Banyak orang yang iri terhadap keharmonisan keluarga Anugerah. Keluarga mereka bukan dari kalangan konglomerat yang tajir melintir, bukan juga dari keturunan bangsawan yang penuh keagungan. Mereka hanya sebuah keluarga dengan kesederhanaan. Mahesa sebagai kepala keluarga berhasil membangun lingkungan yang nyaman bagi anak-anaknya. Walaupun kadang masih memberontak, tetapi anak-anak Mahesa selalu menurut setelah diajak diskusi lebih lanjut. Mahesa dan Alin memang pandai dalam berkomunikasi. Sebisa mungkin mereka berusaha mengomunikasikan masalah dengan kepala dingin.

Seumur hidup mejadi anak Mahesa dan Alin, tidak sekali pun Anugerah pernah menangis karena sakit hati akan perkataan mereka. Orang tuanya lebih memilih diam saat sedang emosi. Kalau kenakalan-kenakalan kecil yang Anugerah lakukan, paling hanya akan dinasihati. Lalu setelah itu dilupakan begitu saja, bukan diungkit-ungkit sampai satu bulan ke depan. Begitulah Anugerah dibentuk menjadi seorang laki-laki di keluarganya.

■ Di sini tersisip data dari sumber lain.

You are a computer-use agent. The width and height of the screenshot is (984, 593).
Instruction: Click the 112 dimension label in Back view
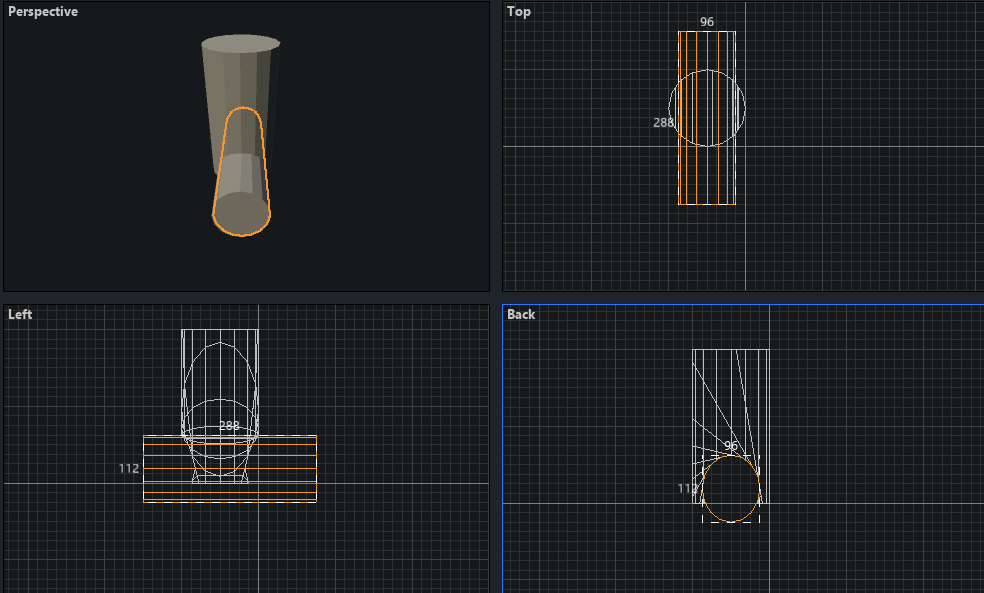point(687,489)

Anugerah punya adik. Usia mereka terpaut tiga tahun lebih sedikit. Namanya Ega, Megantara Kusuma. Kadang Anugerah iri karena nama Ega ada dua kata, sementara miliknya hanya satu. Terlepas dari itu, hubungan mereka layaknya kakak-adik di luar sana. Ega paling suka menjaili sang kakak saat ia gabut, sementara Anugerah yang terpaksa sabar harus meladeni Ega, suka tak suka. Kalau tidak diladeni malah makin menjadi anak itu.

Namun, belakangan ini Ega jarang di rumah. Dua bulan lalu Ega bilang dia punya pacar. Satu angkatan dengannya. Jujur, Anugerah jadi sedikit cemburu. Tak jarang ia malah marah karena Ega tak punya banyak waktu di rumah. Ia terbiasa hidup dengan Ega, kalau Ega lebih asyik dengan yang lain rasanya ada yang hilang.

"Belum tidur, Bang?" tegur Alin saat melihat si sulung ada di ruang tamu.

Anugerah segera menoleh ketika mendengar suara sang bunda. Ia tersenyum kecil. "Nungguin Ega. Beberapa hari ini dia pulang larut malam terus, pas Abang udah tidur baru dia sampe rumah. Padahal Abang kangen sama dia."

"Iya, tuh. Coba sekali-kali kamu bilangin supaya jangan pulang malam terus. Biasanya dia lebih dengerin kamu daripada Bunda sama Ayah."

"Gimana bilanginnya? Dia pagi buta udah ilang, malam gak pulang-pulang."

Alin meringis. Ia sendiri bingung harus menasihati Ega bagaimana lagi agar tidak keluyuran sampai larut malam. Mahesa juga sudah ikut menasihati, tetapi sama saja. Ega itu memang sekeras batu. "Kalau nggak kamu tidur di kamarnya aja, Bang. Kamar Ega nggak pernah dikunci. Masuki aja terus sembunyi di balik selimut. Ntar kalau dia pulang baru kamu bantai!" ujar Alin menggebu-gebu.

"Kasian, Bun, masa udah ngantuk malah diinterogsi," balas Anugerah sambil menggaruk tengkuk. Ia bimbang. Haruskah ia memakai usul sang bunda?

Namun, setelah itu Anugerah bergegas pergi ke kamar Ega. Tidak dikunci sesuai kata Alin. Anugerah mengernyit ketika kamar itu akhirnya mendapat penerangan. Benar-benar seperti kapal pecah. Lelaki tersebut geleng-geleng kepala sambil merapikan baju Ega yang berserakan di lantai. Underwear juga tersampir sana-sini tak beraturan. Anugerah heran, bagaimana bisa Ega tidur di kamar yang berantakan begini.

Usai merapikan kamar Ega, Anugerah menutup tubuhnya sampai kepala dengan selimut—sesuai usul yang diberikan Alin tadi. Ia berkamuflase menjadi gundukan selimut di atas ranjang. Sebenarnya lebih mirip kepompong, sih. Hingga ia jatuh tertidur tanpa disadari, masih dalam posisi yang sama. Namun, tidak lama karena Ega masuk ke kamar disertai suara kencang debuman pintu. Anugerah yang hampir menjelajahi alam mimpi langsung terjaga.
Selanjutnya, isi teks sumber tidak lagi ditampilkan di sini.